**YOUR OBJECTIVE:**
From the listing that follows, reproduce only the lines from the one holding "Viewport: 321px width, 428px height." through the one holding "Star the Kuma Service dashboard", both included, with no pictures.

BEGIN

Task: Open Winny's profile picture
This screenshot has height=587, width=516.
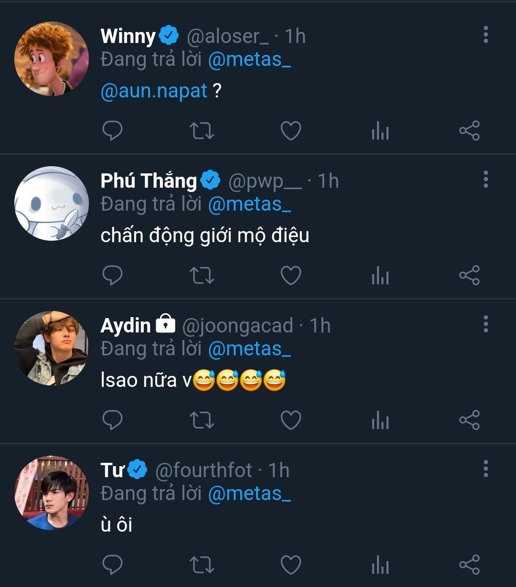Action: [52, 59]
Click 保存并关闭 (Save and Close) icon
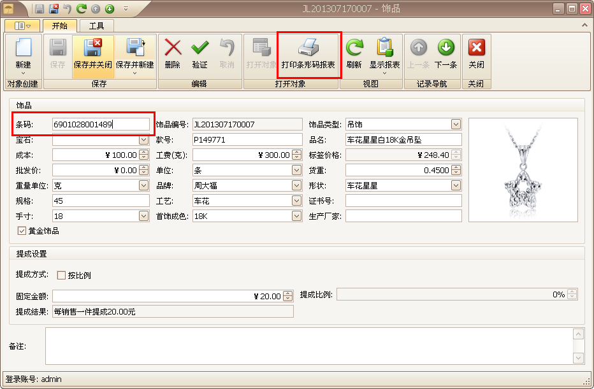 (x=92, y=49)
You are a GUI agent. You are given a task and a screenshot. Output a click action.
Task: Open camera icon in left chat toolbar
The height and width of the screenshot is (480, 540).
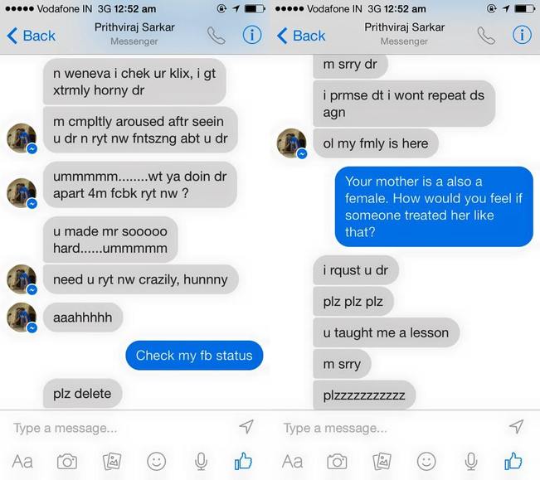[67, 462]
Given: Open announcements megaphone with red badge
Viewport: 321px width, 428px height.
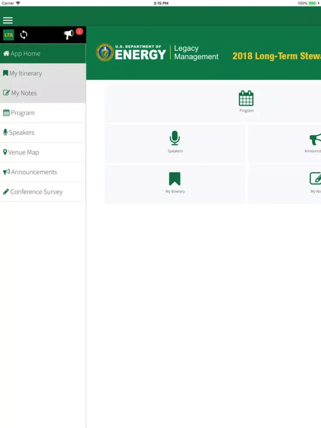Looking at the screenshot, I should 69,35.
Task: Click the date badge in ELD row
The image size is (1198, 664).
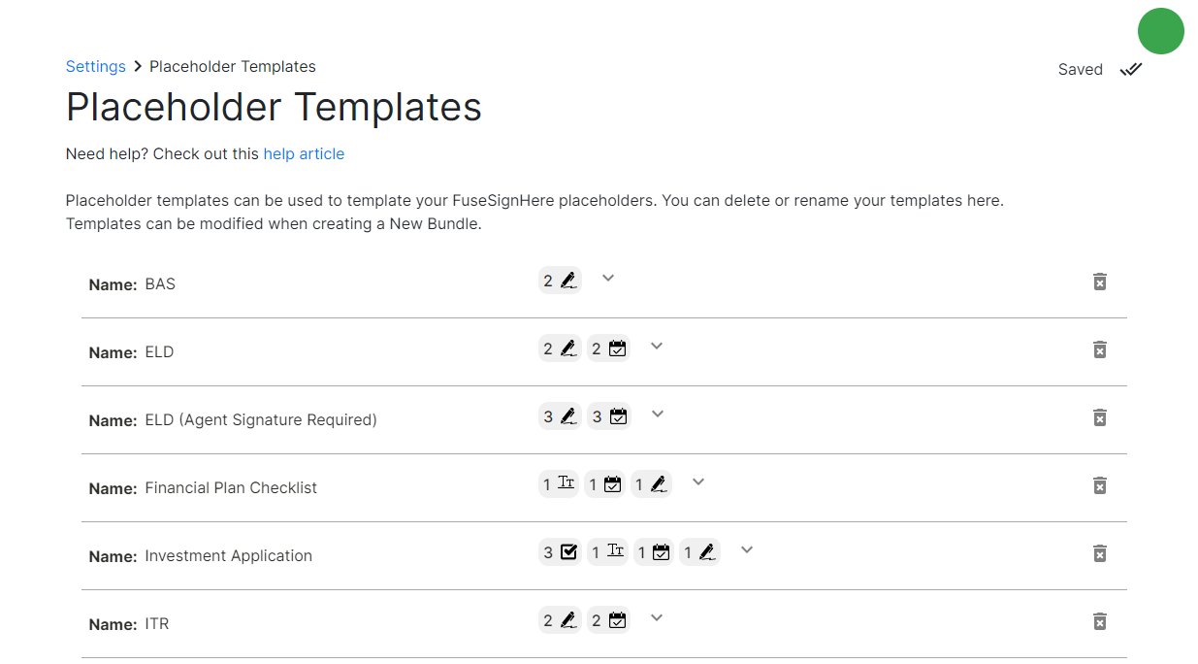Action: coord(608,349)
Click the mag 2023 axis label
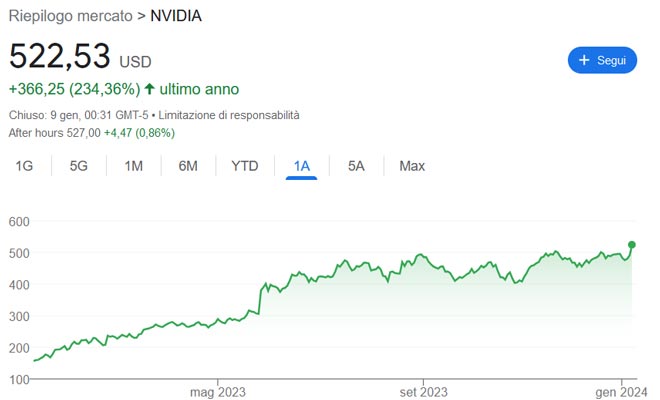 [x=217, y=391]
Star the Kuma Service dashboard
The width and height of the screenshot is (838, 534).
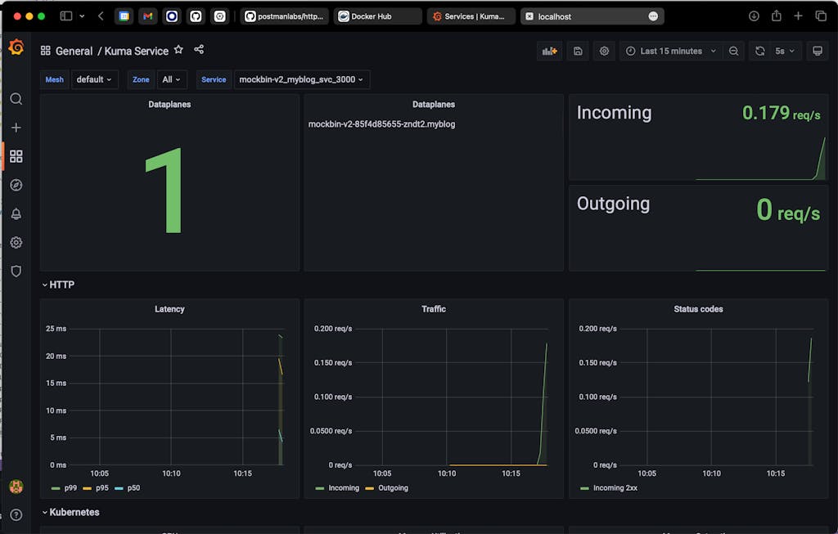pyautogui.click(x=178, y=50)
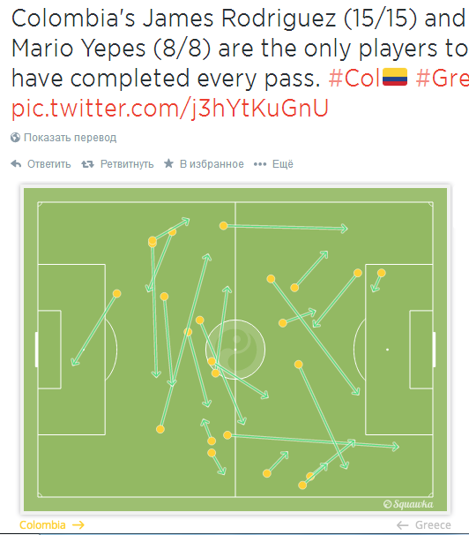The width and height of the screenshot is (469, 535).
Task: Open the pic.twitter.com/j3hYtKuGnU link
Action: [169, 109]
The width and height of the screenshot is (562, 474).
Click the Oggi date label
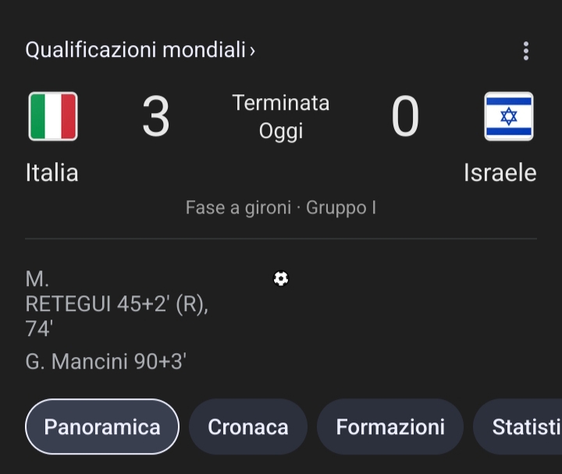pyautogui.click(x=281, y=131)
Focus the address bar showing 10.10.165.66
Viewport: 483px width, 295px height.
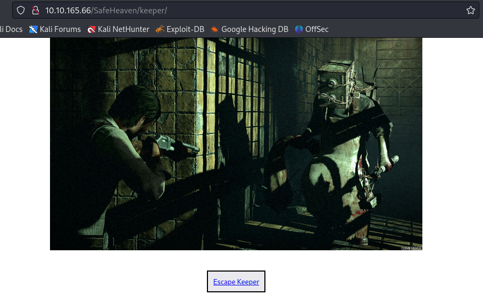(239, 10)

END

**ANSWER TO THIS PROBLEM:**
Viewport: 321px width, 428px height.
Looking at the screenshot, I should 69,35.
Task: Click the date badge in ELD row
The image size is (1198, 664).
Action: coord(608,349)
Click the mag 2023 axis label
 [x=217, y=391]
Star the Kuma Service dashboard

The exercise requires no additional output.